[Note: this text version is only for web crawler.
Click HERE: PUBLICATIONS to access high quality PDF version ]
Don’t Gamble with Your SIS
Understand the benefits and limitations of safety instrumented
systems
By Arthur Zatarain, P.E.
As a wise singer once crooned, you have to “know when to hold ’em,
and know when to fold ’em.” But Kenny “The Gambler” Rogers merely
had to beat long-shot odds to win at his game. Outside the casino,
designers of industrial control systems don’t have the luxury of
being right only 51% of the time. For many manufacturing and process
systems, a control system failure - even for a second - simply isn’t
an option. Hence, it’s important that control systems deliver safe
and reliable performance, even when things go wrong.

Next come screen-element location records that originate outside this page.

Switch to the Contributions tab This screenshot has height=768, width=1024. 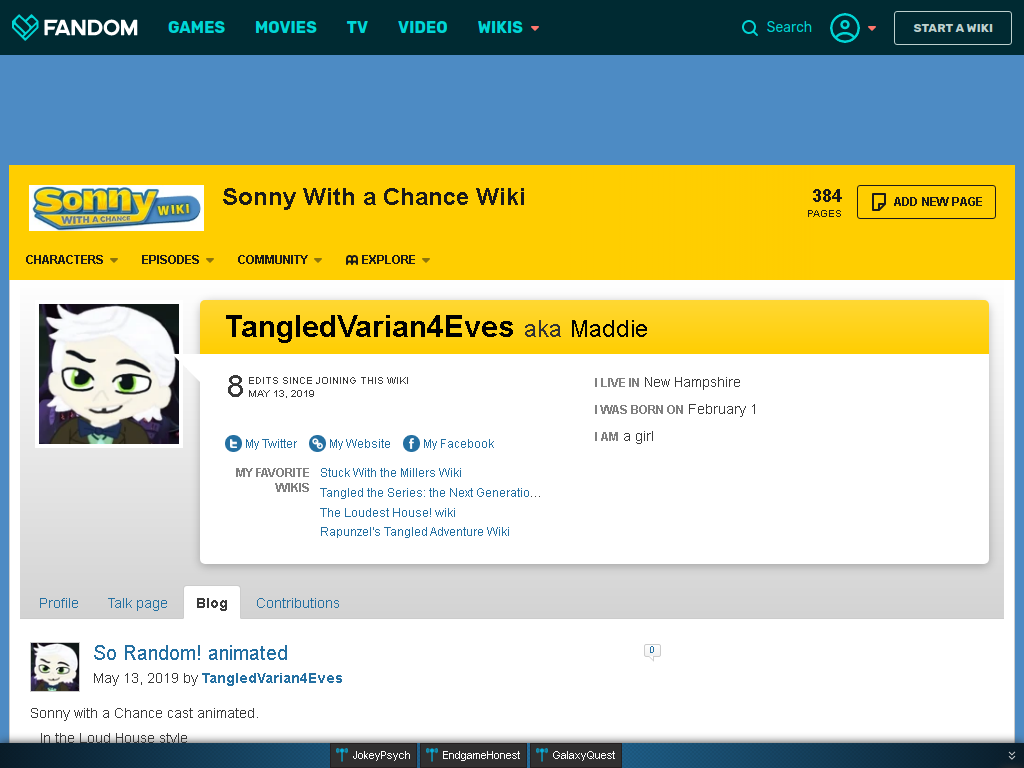(298, 603)
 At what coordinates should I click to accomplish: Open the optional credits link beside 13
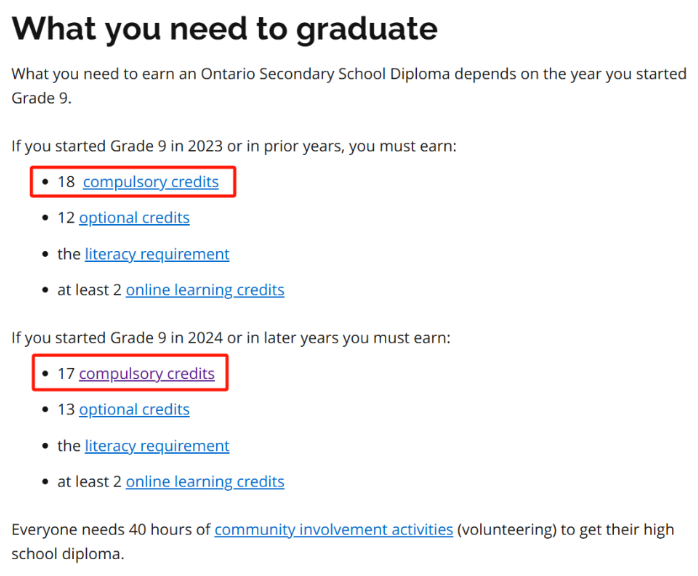(134, 410)
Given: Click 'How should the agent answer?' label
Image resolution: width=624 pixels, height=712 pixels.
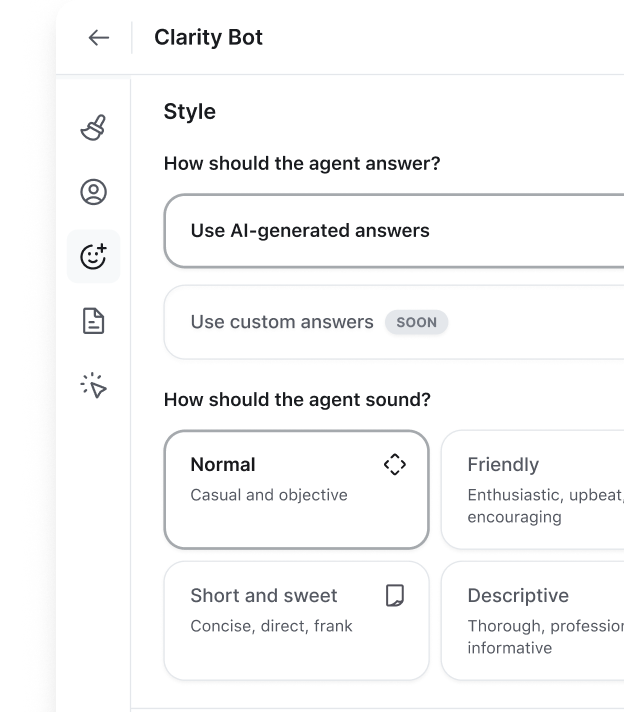Looking at the screenshot, I should click(x=302, y=163).
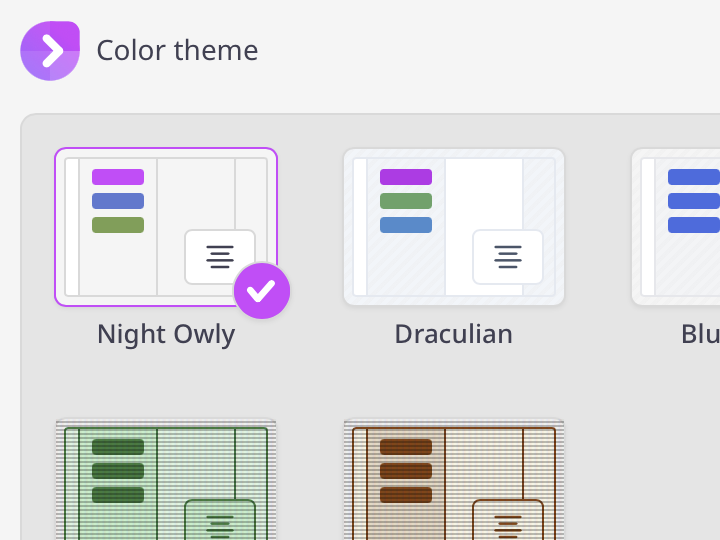Click the align icon in the green theme preview

tap(220, 521)
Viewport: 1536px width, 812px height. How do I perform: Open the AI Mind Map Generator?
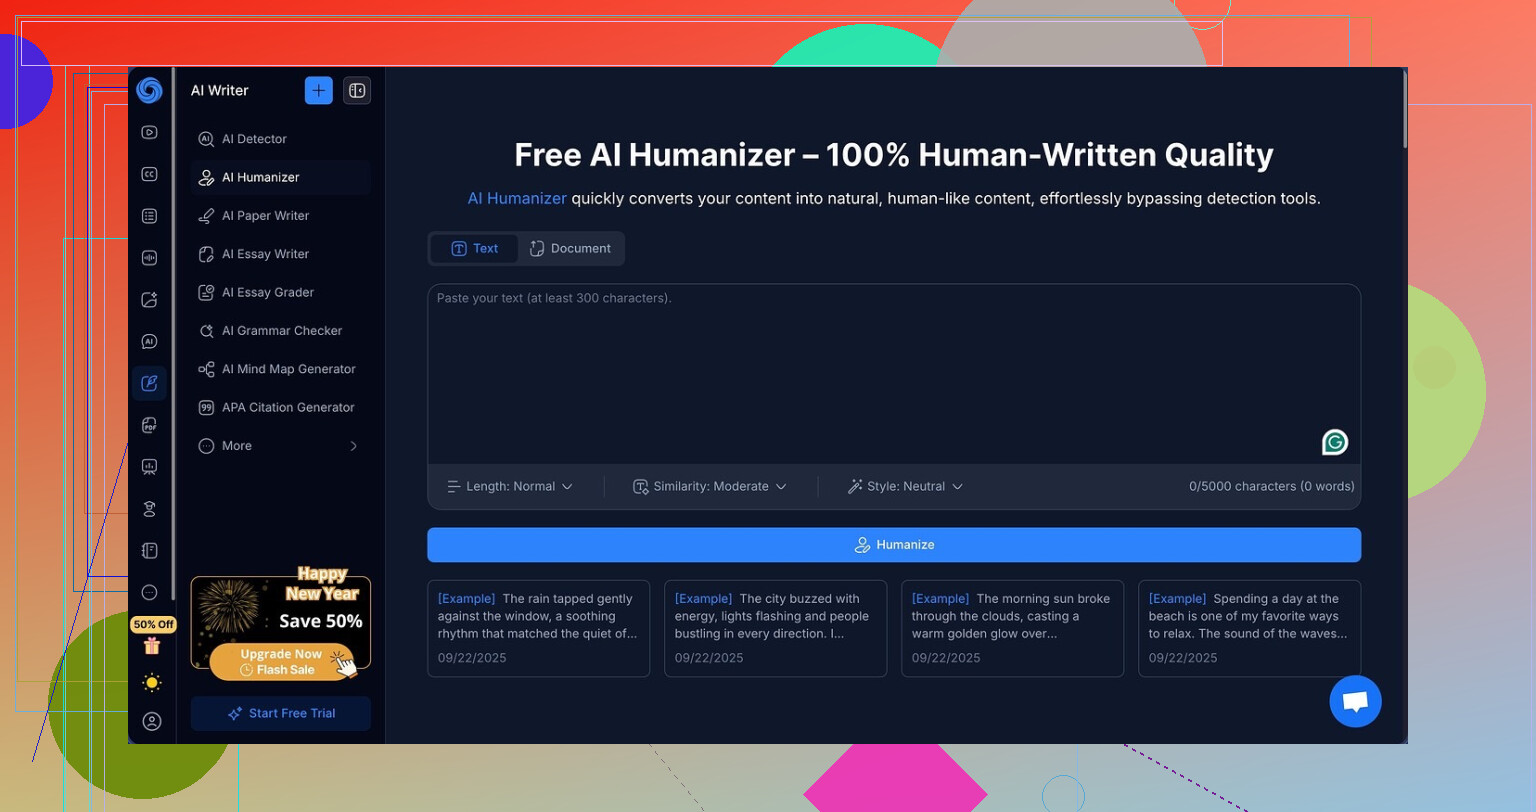click(288, 369)
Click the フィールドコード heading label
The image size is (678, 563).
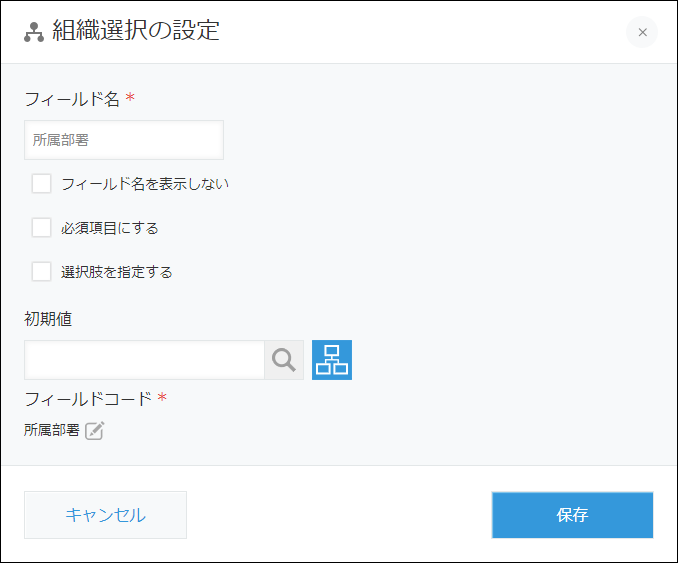point(88,399)
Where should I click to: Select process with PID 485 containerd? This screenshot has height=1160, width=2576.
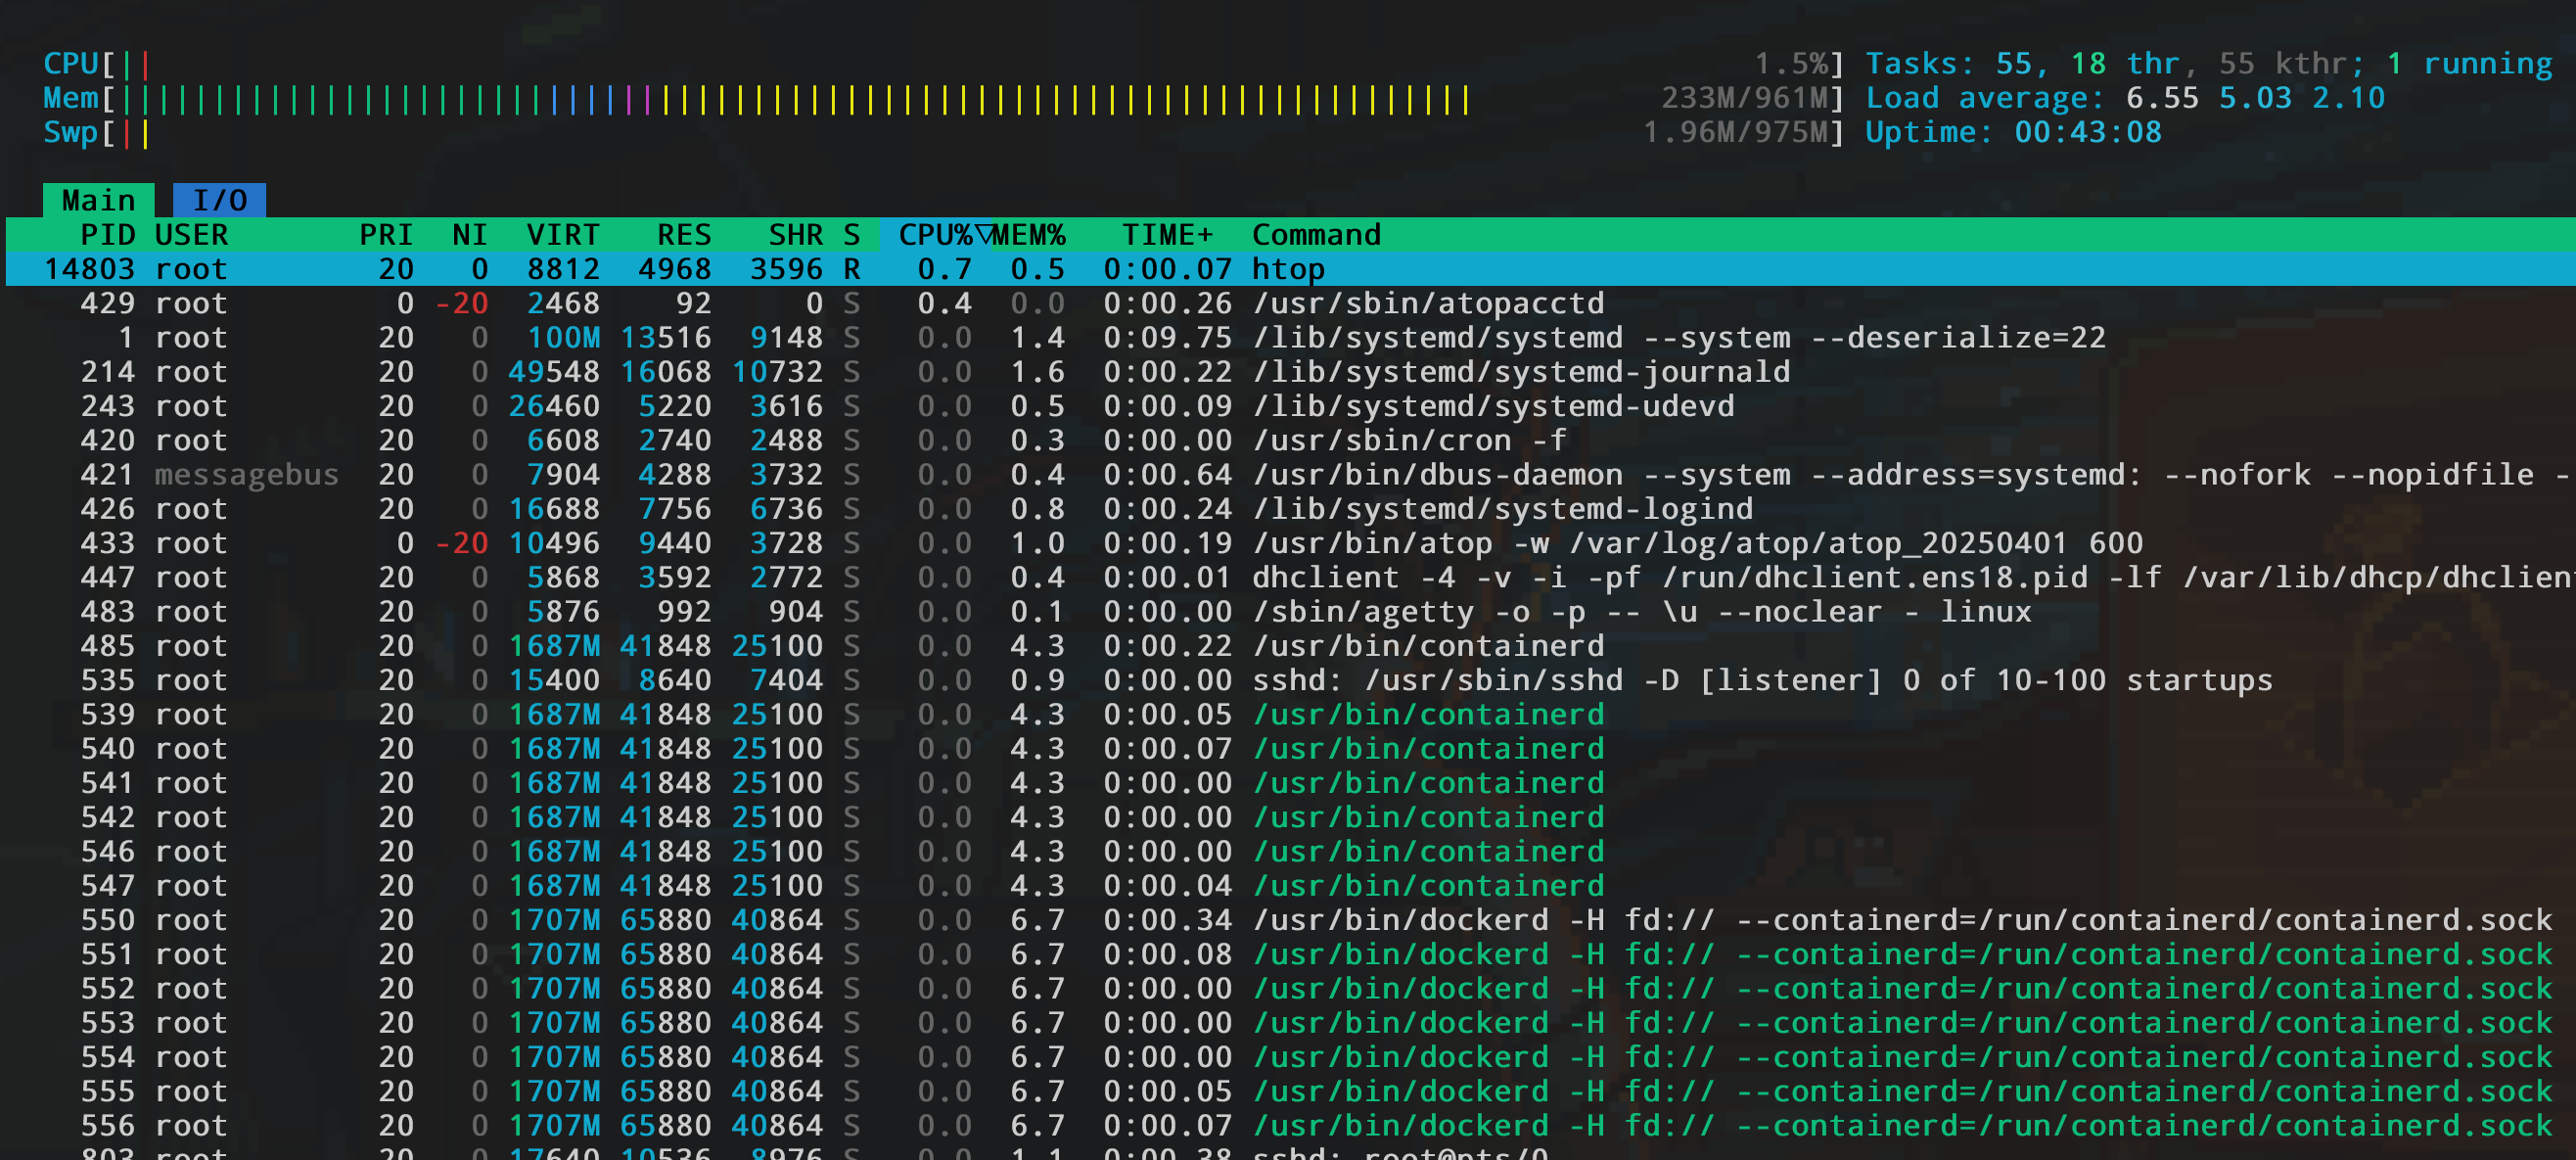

Also important is the need to maintain production uptime; while
additional control devices help prevent accidents, they also reduce
uptime by increasing opportunity for nuisance trips. You need to
find that delicate balance between safety, production reliability,
and overall cost when designing, operating, and upgrading production
control systems.
The established concepts of safety and reliability for industrial
controls are detailed in ANSI/ISA 84.1, [i]Application of Safety
Instrumented Systems for the Process Industries[i]. This ANSI/ISA
standard applies within the United States, and is equivalent to the
IEC61511 standard in Europe and other areas. These standards reveal
that statistical analysis of safety instrumented systems is a
science in itself. Fortunately, only a few basic concepts are
required to appreciate the simplified discussion presented in this
article.
Safety in numbers
Although using only a single control device often is appropriate,
much of safety instrumented system (SIS) design incorporates
multiple devices to perform a single control function. The multiple
units are cleverly arranged to accommodate the anticipated failure
of any single device. Although formal terms such as replicated,
complementary, or diverse aptly apply to the various arrangements,
the catchall term “redundant” is normally used to describe any
flavor of multiple-device configuration.
The SIS concept uses an “M out of N” terminology to describe device
configuration; reliability is based on M number of properly
functioning components out of a total of N. This concept often is
noted as MooN (spoken as “M out of N”). For example, 1oo2 (“one out
of two”) might represent an arrangement of two relays in series;
depending on context, this arrangement can safely shut down a
process with only one of the two devices, or it can continue safe
operation with only one of two. The terminology for each context is
the same, but the applications are quite different. Further examples
of typical SIS architectures include:
• 1oo1: A single fuse or rupture disk that limits an over-current or
over-pressure malfunction in a near infallible mode.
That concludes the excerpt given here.